Abu Qir Bay

The Abū Qīr Bay (sometimes transliterated Abukir Bay or Aboukir Bay) (Arabic: خليج أبو قير‎; transliterated: Khalīj Abū Qīr) is a spacious bay on the Mediterranean Sea in Egypt, lying between Abu Qir (Near Alexandria) and the Rosetta mouth of the Nile. It contains a natural gas field, discovered in the 1970s.

On August 1, 1798, Horatio Nelson fought the Battle of the Nile, often referred to as the "Battle of Aboukir Bay". (The latter title is applied more properly to an engagement between the French expeditionary army and the Ottomans fought on July 25, 1799.)

On 1 March 1801, some 70 British warships, together with transports carrying 16,000 troops, anchored in Aboukir Bay near Alexandria. The intent was to defeat the French expeditionary force that had remained in Egypt after Napoleon's return to France.
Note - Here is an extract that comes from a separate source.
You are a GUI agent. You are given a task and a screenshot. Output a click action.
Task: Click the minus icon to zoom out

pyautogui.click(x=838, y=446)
Bad weather delayed disembarkation by a week, but on the 8th, Captain Alexander Cochrane of HMS Ajax directed as 320 boats, in double line abreast, brought the troops ashore. French shore batteries opposed the landing, but the British were able to drive them back and by the next day all of Sir Ralph Abercromby's British Army was ashore. The British then defeated the French army at the Battle of Alexandria. The Siege of Alexandria followed, with the city falling on 2 September 1801.